* **Document extract**:
A bunch of us will be at lsfmmbpf next week.
So email traffic will be slow.

2024-05-28 14:26:53

by Benjamin Tissoires

[permalink] [raw]

Subject: Re: [PATCH] bpf: verifier: allow arrays of progs to be used in sleepable context

On May 10 2024, Alexei Starovoitov wrote:
> On Fri, May 10, 2024 at 3:04 AM Benjamin Tissoires <[email protected]> wrote:
> >
> > On May 08 2024, Alexei Starovoitov wrote:
> > > On Wed, May 8, 2024 at 4:53 AM Benjamin Tissoires <[email protected]> wrote:
> > > >
> > > > On May 07 2024, Alexei Starovoitov wrote:
> > > > > On Tue, May 7, 2024 at 6:32 AM Benjamin Tissoires <[email protected]> wrote:
> > > > > >
> > > > > > Yes, exactly that. See [0] for my current WIP. I've just sent it, not
> > > > > > for reviews, but so you see what I meant here.
> > > > >
> > > > > The patches helped to understand, for sure, and on surface
> > > > > they kind of make sense, but without seeing what is that
> > > > > hid specific kfunc that will use it
> > > > > it's hard to make a call.
> > > >
> > > > I've posted my HID WIP on [1]. It probably won't compile as my local
> > > > original branch was having a merge of HID and bpf trees.
> > >
> > > Thanks for this context.
> > > Now it makes a lot more sense.
> > > And the first patches look fine and simplification is impressive,
> > > but this part:
> > > + SEC("syscall")
> > > + int name(struct attach_prog_args *ctx)

* **Supplied information**:
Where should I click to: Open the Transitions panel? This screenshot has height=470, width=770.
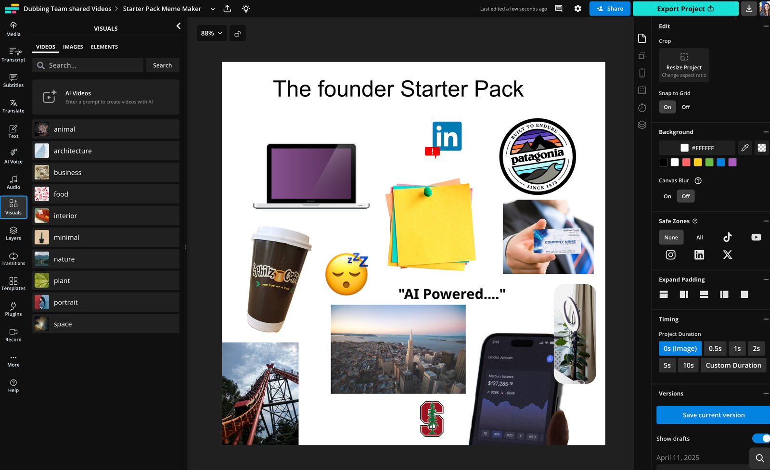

* **Instruction A**:
List every distinct calendar date that appears in the mailing list excerpt.
* **Instruction B**:
Retype everything in the mailing list excerpt from "On May 10 2024, Alexei" down to "I meant here.".
* **Instruction C**:
According to the mailing list excerpt, why might the posted HID work-in-progress fail to compile?
The material has no connection to the mailing list excerpt.

* **Written reply A**:
2024-05-28; May 10, 2024; May 8, 2024; May 7, 2024

* **Written reply B**:
On May 10 2024, Alexei Starovoitov wrote:
> On Fri, May 10, 2024 at 3:04 AM Benjamin Tissoires <[email protected]> wrote:
> >
> > On May 08 2024, Alexei Starovoitov wrote:
> > > On Wed, May 8, 2024 at 4:53 AM Benjamin Tissoires <[email protected]> wrote:
> > > >
> > > > On May 07 2024, Alexei Starovoitov wrote:
> > > > > On Tue, May 7, 2024 at 6:32 AM Benjamin Tissoires <[email protected]> wrote:
> > > > > >
> > > > > > Yes, exactly that. See [0] for my current WIP. I've just sent it, not
> > > > > > for reviews, but so you see what I meant here.

* **Written reply C**:
The local branch it originally came from had a merge of the HID and bpf trees.